═══ PASSAGE FOR REVIEW

Electrical stimulation creates images that could help blind see
Even when vision has failed, the mind’s eye can see, given just the right voltage to just the right place in the brain, says a study published Monday in the Proceedings of the National Academy of Sciences. The study, which used rhesus monkeys with intact vision, demonstrated one way to restore something akin to sight in the blind. It showed that direct stimulation to the brain’s visual cortex can create the perception of shapes, colors and contrasts -- even when the eyes cannot see them.
Often when a person loses vision because injury or disease, the broken component is either the detection device -- the eyes -- or the wiring that carries images detected by the eyes to the brain’s visual cortex. That large region in the brain’s rear quarters is where raw images picked up by the eyes are interpreted and given meaning. And for at least two years after a person has suffered a loss of vision, that specialized region of the brain remains ready to detect and make sense of incoming messages from the eyes. If it gets none, the marvelously adaptable brain will begin to reassign some of those underutilized neurons to other tasks.
At the Massachusetts Institute of Technology’s Cognitive and Brain Science Department, researchers hoping to restore sight have focused not on repairing the eyes that have ceased to function or the wiring that has frayed; instead, they have proposed to supply the electrical messages that the brain interprets as an “image” directly to the brain’s visual cortex.
To show that such an approach could work, the researchers trained two male rhesus monkeys -- Hank and Malibu -- exhaustively in a visual task. Sitting in front of a large screen, the monkeys learned that whenever they saw two separate figures projected on the screen, they would get a reward -- a drop of apple juice -- if they identified the bigger or the brighter of the two by shifting their gaze toward it.
While each monkey practiced the new skill, researchers “listened in” on the distinct patterns of electrical messages passing among the cells of his visual cortex. They also recorded those patterns -- the distinctive “sight” of an image as it’s being processed by the brain -- using microelectrodes threaded carefully into the monkey’s striate cortex, which lies just beneath the skull.
What happened when the researchers “played back” those electrical patterns was remarkable: When a monkey’s visual neurons were electrically stimulated with the “sight” of a circle, his eyes immediately went to it -- even when it was not really on the screen in front of him. When researchers electrically generated the image of a larger circle and put it next to a small circle projected in the screen in front of the monkey, Hank and Malibu demonstrated they could “see” that the new circle was larger by shifting their gazes directly to it. When the circle generated by electrical current was brighter than the one on the screen, the monkey demonstrated he could discern the difference in brightness by moving his eyes to the brighter one, as he had been taught.
The images created by electrical stimulation to the brain proved to be pretty “washed out,” the researchers reported. But they still ranged in color from pink and purple to various shades of yellow. With an array of electrodes capable of delivering electricity to 256 brain cells in the visual cortex (128 in each of the brain’s two hemispheres), images can be delivered to a narrow slice of the visual field; by stimulating more neurons, the researchers said, that visual field could be widened. By strengthening the power of the electrical current, the study suggested to researchers they could improve visual acuity.
In an interview, Peter H. Schiller, the lead author of the study, said that “this is just the very first step” in a lengthy process of building a neural prosthetic that might help blind humans see again. He said it could take “a good 10 years” to translate what can be learned from rhesus monkeys to humans, despite the fact that a monkeys’ visual cortex is organized in much the same way as humans’ brains. Learning how to translate complex visual images into electrical signals that convey the density of information a human expects -- not only the shapes and colors of objects but their distance from oneself -- will be an enormous task, Schiller added. And it will be a challenge to build electrode arrays powerful and resilient enough to feed information to the brain continuously without damaging delicate neurons, he said.

══════

▶ _WORK INSTRUCTION_
Quote the brain-stimulation article from "At the Massachusetts" to "directly to the brain’s visual cortex.". The material comes from a separate, unrelated source.

═══ GIVEN MATERIAL

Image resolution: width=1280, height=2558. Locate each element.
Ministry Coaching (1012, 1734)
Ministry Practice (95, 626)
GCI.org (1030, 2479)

══════

▶ _WRITTEN ANSWER_
At the Massachusetts Institute of Technology’s Cognitive and Brain Science Department, researchers hoping to restore sight have focused not on repairing the eyes that have ceased to function or the wiring that has frayed; instead, they have proposed to supply the electrical messages that the brain interprets as an “image” directly to the brain’s visual cortex.